Notes from the Editors

An essential aspect of any modern democratic society is a communications system that enables rather than disables public debate. Yet the mass media in the advanced capitalist societies are highly concentrated, controlled by a few owners (on the extent of this control in the United States and its implications see Robert W. McChesney, The Problem of the Media [Monthly Review Press, 2004]). Further, the United States has witnessed the emergence of what is undoubtedly the most sophisticated propaganda system ever developed, making it possible for control of the media to translate into the power to sway large parts of the society. An understanding of this problem is crucial if one is to grasp the changes occurring in U.S. society today: from war to privatization to the suppression of human rights.

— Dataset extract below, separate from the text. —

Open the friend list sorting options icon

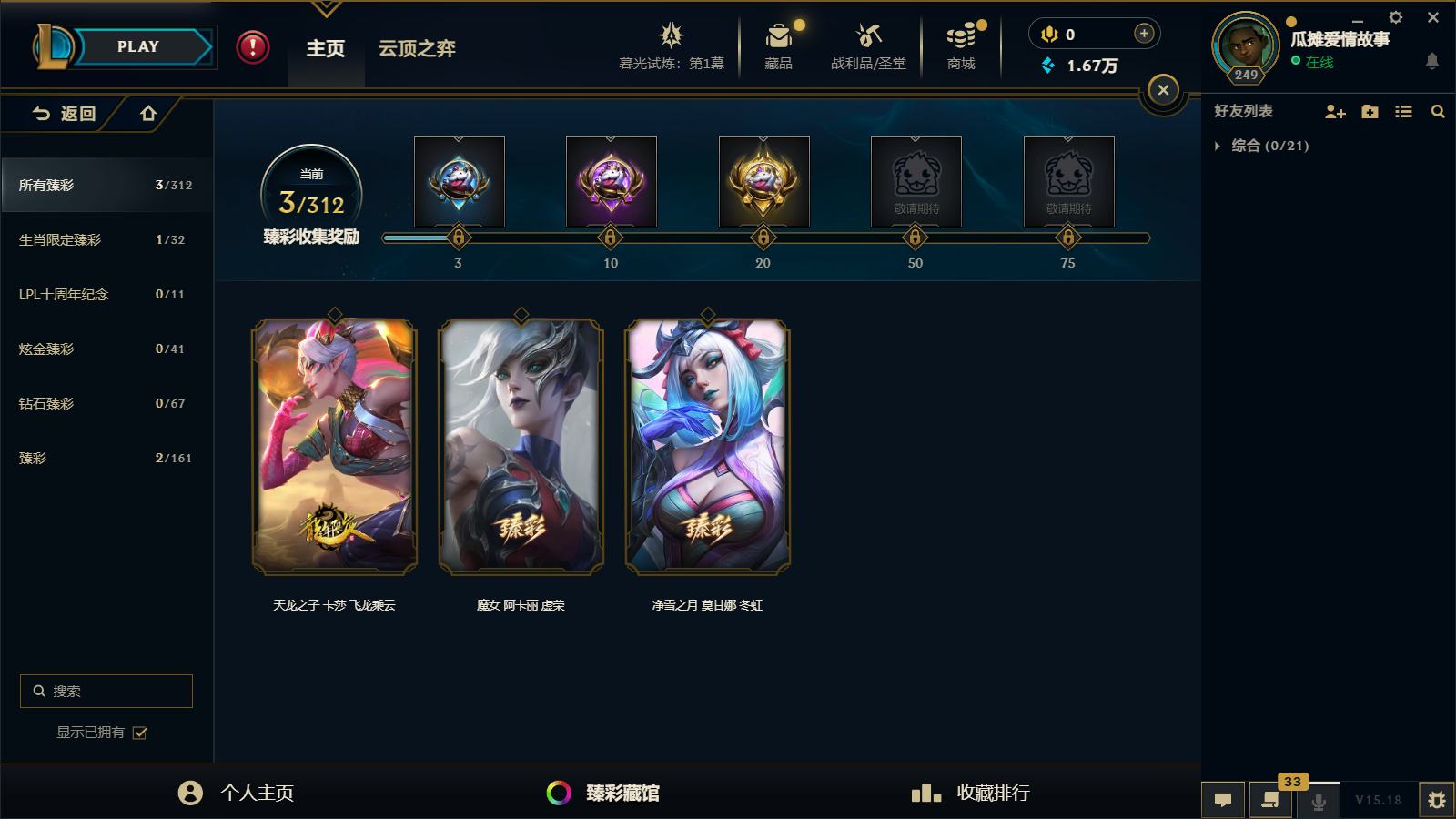(1404, 111)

Following the First World War some of the leading figures in the development of modern communications research in the United States, such as Walter Lippmann and Harold Lasswell, pioneered the exploration of propaganda techniques, arguing that manipulation of populations was necessary for managing formally democratic societies. At the end of a chapter on “Leaders and the Rank and File” in his Public Opinion (1922) Lippmann wrote of the importance of “the manufacture of consent” by the elites in a democracy and said that “the knowledge of how to create consent will alter every political calculation and modify every political persuasion.” Lasswell was even more explicit in his numerous studies of propaganda beginning with his Propaganda Technique in the World War (1927), often providing a positive, “how to do it” approach to propaganda. In terms of war propaganda Lasswell argued that the primary goals in manipulating the minds of one’s own population were to establish: (1) the “war guilt” of the enemy, (2) the enemy’s “satanic” nature, and (3) “the illusion of victory.” “All the specific means of conquering the Evil One are, and should be, glorified” by the propagandist.

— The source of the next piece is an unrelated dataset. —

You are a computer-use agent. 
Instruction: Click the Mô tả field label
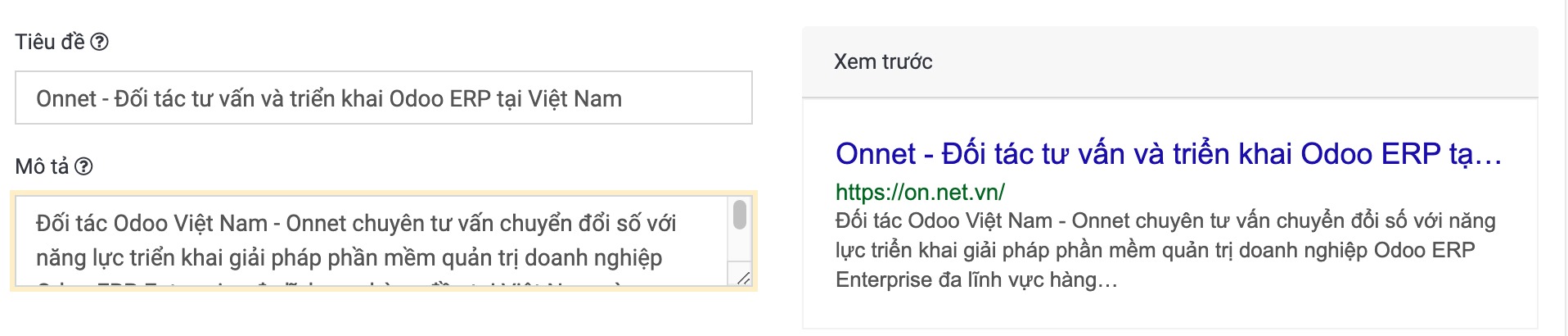[x=42, y=166]
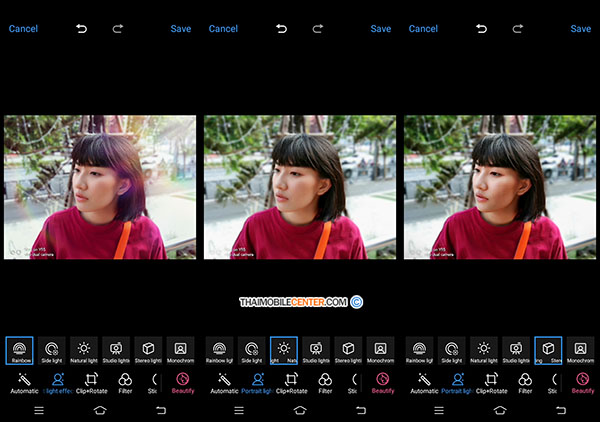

More generally propaganda, as Lasswell explained in “Propaganda and Mass Insecurity” (Psychiatry, August 1950), was to be understood as “the making of deliberately one-sided statements to a mass audience.” Propaganda, in this sense, was necessary in democracies in order to steer opinion in directions favorable to those in power in a context that included widespread access to information. In contrast “totalitarian” states relied less on propaganda, in this sophisticated sense, turning instead to command, ceremony, and catharsis.

In the work of Lasswell and others, then, propaganda became a sophisticated tool geared to mass audiences, subject to the mass media, and controlled by those with economic and political power. These and related ideas on the organization of communications for the benefit of elites became enormously influential in the training of professional journalists, who, though schooled to professional standards of objectivity with respect to disputes between the leading factions of the ruling class, nevertheless had to learn to follow the overall establishment bias, internalizing the ruling values, if they were to hope to rise within the institutional order of the media.

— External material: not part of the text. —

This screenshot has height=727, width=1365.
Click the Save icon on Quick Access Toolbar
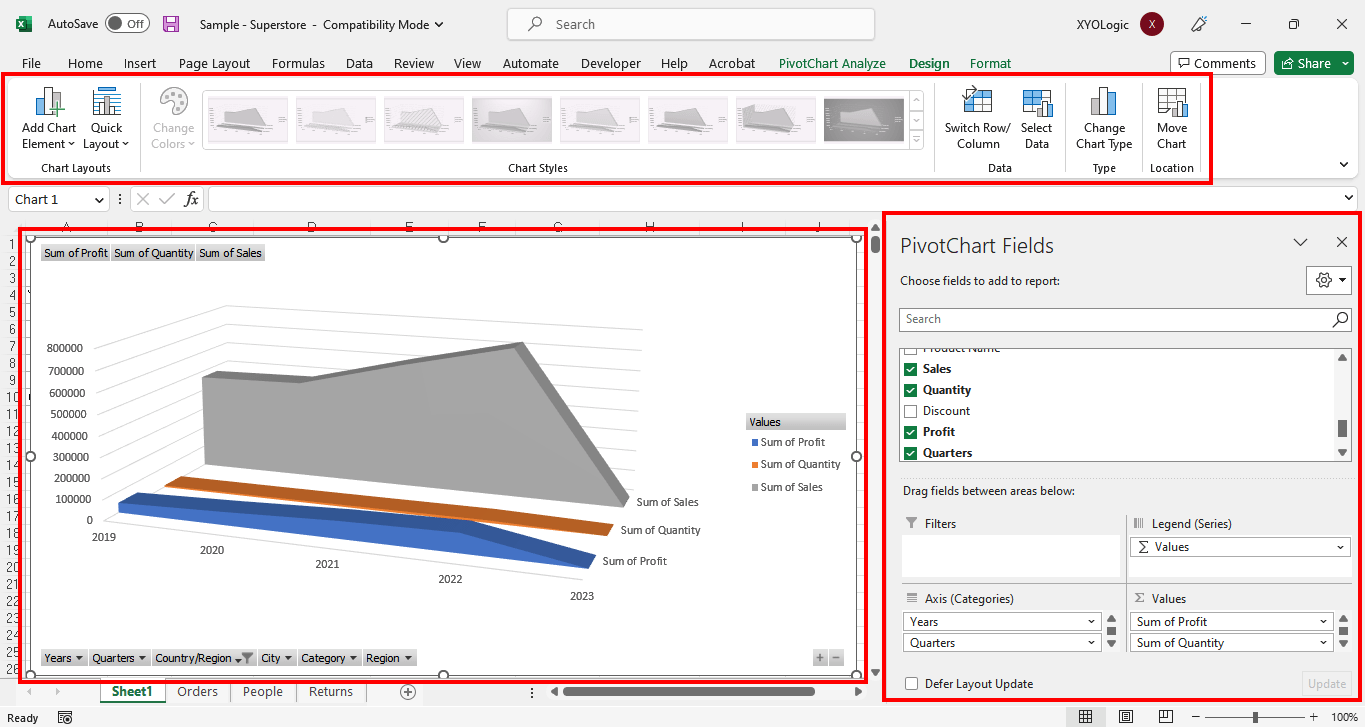[170, 23]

All of this helps one to understand the almost seamless way in which the modern media move between news and propaganda. News reports on the current Iraq War are presented as if they are simple, straightforward, objective news accounts, rather than stories so laced with war propaganda that the information and analysis contained in them are compromised in every line. A case in point is the way in which the “enemy” is referred to—variously described as “insurgents,” “militants,” “terrorists,” “guerrillas,” “rebels,” and “Islamic extremists.” Almost never do such news reports refer to the “Iraqi resistance” or to the “mujahedeen” (holy warriors)—names those resisting the invasion and occupation of Iraq employ to refer to themselves.

The fact that there is a conscious propaganda aspect to this was revealed by the response of Los Angeles Times editors in November 2003 to the use of “resistance fighters” to describe Iraqis opposing U.S. forces in reports issuing from the Times’s own Baghdad bureau. After a meeting of the top editors it was decided to ban any use of “resistance fighters” or “resistance” to describe Iraqi guerrillas. In an internal memo circulated by Assistant Managing Editor Melissa McCoy (later leaked to the website LA Observed), McCoy (as recounted by Reuter’s, November 7, 2003) said that “she considered ‘resistance fighters’ an accurate description of Iraqis battling American troops,” but that this evoked a sense of heroism because of “how most Americans have come to view the words,” calling to mind the European resistance to the Nazi invaders in the Second World War. Consequently, LA Times reporters were ordered to substitute “insurgents” or “guerrillas.” The rest of the mainstream press has followed suit, with “insurgents” by far the preferred way of designating those that the United States is fighting in Iraq.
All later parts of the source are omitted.